AI, for example, has some hype but also has real business potential, and good companies are investing in that. So, we've learned that Nvidia is undoubtedly a fantastic business with a charismatic CEO.

Any other questions on how to look at 'Price to Sales'? If you ask me, Nvidia is very highly priced right now. I wish I had invested 10 years ago, but who knew crypto would happen? Should've trusted Jensen, the CEO's competence, but didn't know enough about the industry. Right now, Nvidia is highly priced—like, 30x, 31x, which is twice as expensive as the S&P 500 average. So, it's hard to justify. Chandan, what are your honest thoughts? Would you buy Nvidia at this high 'Price to Sales' ratio?

Yeah, large numbers come into play as you keep growing. At some point, you're going to reach the size of the GDP, and then you can't grow more than 2-3%. That's the roadblock. As investors, we need to be pragmatic to figure out if we're getting what we expect in terms of future returns. Chandan made a great point. If you look at Google, Apple, and Facebook, they're mega-companies, but their growth is limited. Apple's revenue actually declined year-over-year this quarter, and Google is barely growing. Facebook also declined in the last couple of quarters and has just started growing again. Once you hit large numbers, you saturate the market. Like, if the AI market is, let's say, $100 billion a year, and Nvidia is already making $50 to $60 billion a year. Once they reach $100 billion, it's not about growth anymore; it's about profits. The growth is going to stall. Any questions on this? Okay, I just want to add that Nvidia has a pretty big growth runway right now. There's still a high chance it's going to keep going, but it all depends on the price at which you buy it. That's where investment comes in. Nathan asked—hello, welcome Nathan—'What about price to earnings?' We're just getting there, actually. So, Chandan, over to you. Another question about how to identify a company; we'll tackle that right after this slide. So, Chandan, what about earnings?

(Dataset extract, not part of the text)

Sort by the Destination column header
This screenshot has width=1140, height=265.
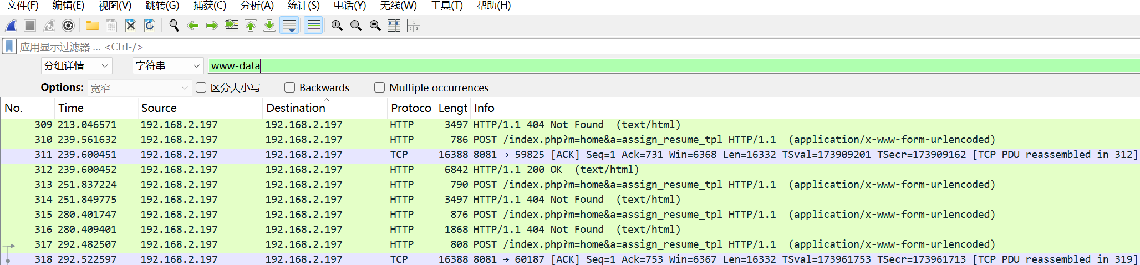click(x=296, y=108)
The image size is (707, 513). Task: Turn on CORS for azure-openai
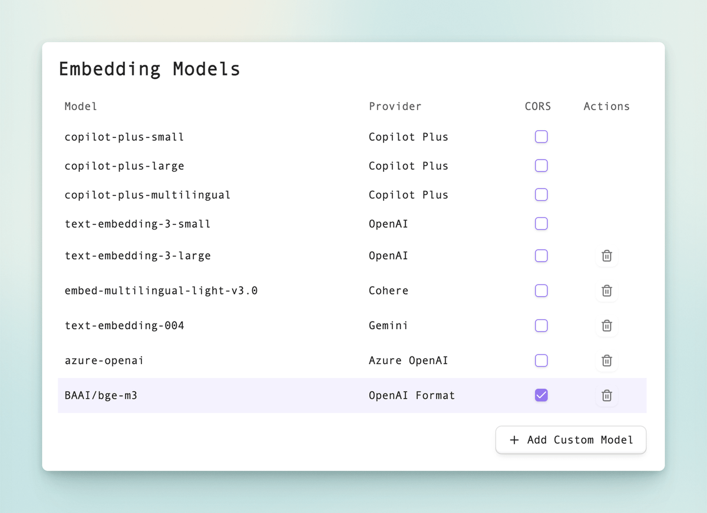point(541,360)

'Well, there's a strong correlation between earnings and stock prices. It may not show in the short term, but as earnings grow, stock prices typically reflect the same level of earnings. And you'll see a similar trend with Nvidia. Their stock price has grown at the same rapid rate as their earnings. However, in Nvidia's case, the stock price is astronomically high compared to the earnings. Yeah, and Nathan, we'll also put up the PE chart as well. By the way, for those who might not know, 'Price to Earnings' is the total market value divided by the total net profit of the company. And I won't even go into detail because, as Chandan said, Nvidia is in a hype cycle, and that ratio is way off the charts. Their 'Price to Sales' is 30. A good 'Price to Sales' is under 10 for a growth company, and a good 'Price to Earnings' is actually 15 or 16. The S&P average is around 15-16. If it gets above 18-19, people start saying the S&P is overheated. Nvidia is way over that; I think they're probably at 100 PE right now.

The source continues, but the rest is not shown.